Saffiyah Chady Edoo, 36 ans, mère de trois enfants, travaille dans les relations publiques. Ceux qui la connaissent peu s’arrêtent souvent à son image de femme modèle, dont la vie, structurée, est guidée par sa foi et ses valeurs familiales. Cependant, lorsqu’elle s’arme de sa plume pour s’exprimer, dans les journaux ou sur Facebook, sur les multiples sujets de société qui lui tiennent à cœur, Saffiyah en déroute plus d’un ! Car derrière ces yeux emplis d’émotions, ce voile et cette vie personnelle et professionnelle bien remplie, s’affirme une femme de caractère, libre et téméraire, qui n’a pas sa langue dans sa poche.

(Texte : Yianna AMODINE – Photo : Umar TIMOL)

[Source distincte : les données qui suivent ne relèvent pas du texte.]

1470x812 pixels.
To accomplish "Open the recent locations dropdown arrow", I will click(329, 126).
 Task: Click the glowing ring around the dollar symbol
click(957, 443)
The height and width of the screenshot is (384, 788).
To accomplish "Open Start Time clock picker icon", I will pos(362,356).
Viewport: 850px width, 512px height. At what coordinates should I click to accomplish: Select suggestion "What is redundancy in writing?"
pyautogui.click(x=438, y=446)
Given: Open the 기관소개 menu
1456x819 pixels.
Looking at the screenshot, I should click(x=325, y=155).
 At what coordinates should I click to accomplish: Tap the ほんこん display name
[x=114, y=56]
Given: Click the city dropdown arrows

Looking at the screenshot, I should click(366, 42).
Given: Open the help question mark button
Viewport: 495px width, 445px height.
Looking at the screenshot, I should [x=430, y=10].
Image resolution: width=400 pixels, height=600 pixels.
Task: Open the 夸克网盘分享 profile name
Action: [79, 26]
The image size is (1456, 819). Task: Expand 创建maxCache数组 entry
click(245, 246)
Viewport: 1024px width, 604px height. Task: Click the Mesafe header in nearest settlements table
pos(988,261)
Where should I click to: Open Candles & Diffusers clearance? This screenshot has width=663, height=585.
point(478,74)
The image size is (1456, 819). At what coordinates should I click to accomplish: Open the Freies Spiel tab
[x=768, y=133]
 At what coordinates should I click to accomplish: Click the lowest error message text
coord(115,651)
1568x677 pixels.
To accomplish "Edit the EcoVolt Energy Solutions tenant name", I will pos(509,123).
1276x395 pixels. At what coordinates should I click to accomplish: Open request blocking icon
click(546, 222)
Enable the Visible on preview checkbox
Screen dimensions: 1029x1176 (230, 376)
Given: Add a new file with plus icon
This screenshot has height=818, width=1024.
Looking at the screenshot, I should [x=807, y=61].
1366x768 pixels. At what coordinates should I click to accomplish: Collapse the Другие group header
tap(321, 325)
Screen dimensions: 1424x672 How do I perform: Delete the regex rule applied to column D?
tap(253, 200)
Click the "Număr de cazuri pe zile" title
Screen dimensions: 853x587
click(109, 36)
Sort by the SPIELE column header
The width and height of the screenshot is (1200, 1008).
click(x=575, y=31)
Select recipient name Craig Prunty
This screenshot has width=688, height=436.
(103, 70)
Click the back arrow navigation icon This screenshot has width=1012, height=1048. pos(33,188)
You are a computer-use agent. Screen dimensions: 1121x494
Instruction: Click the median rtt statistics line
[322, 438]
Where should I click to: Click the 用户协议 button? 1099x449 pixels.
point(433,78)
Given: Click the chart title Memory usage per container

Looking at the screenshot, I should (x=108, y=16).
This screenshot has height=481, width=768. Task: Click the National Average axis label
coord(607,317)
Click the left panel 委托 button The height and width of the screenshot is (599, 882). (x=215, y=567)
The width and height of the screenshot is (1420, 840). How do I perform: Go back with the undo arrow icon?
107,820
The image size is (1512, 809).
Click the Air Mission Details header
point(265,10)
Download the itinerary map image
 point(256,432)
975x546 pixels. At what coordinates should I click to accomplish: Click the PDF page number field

Vous écrivez souvent dans les journaux. Après les incidents survenus à la marche des fiertés, en juin, vous avez publié une conversation entre non-musulmans et musulmans, qui a été largement relayé sur les réseaux sociaux. Vous avez également, plus récemment, adressé une lettre ouverte aux leaders de demain. Pour vous, on l’a compris, la liberté d’expression est un mode de vie. D’où vous vient cette intrépidité ?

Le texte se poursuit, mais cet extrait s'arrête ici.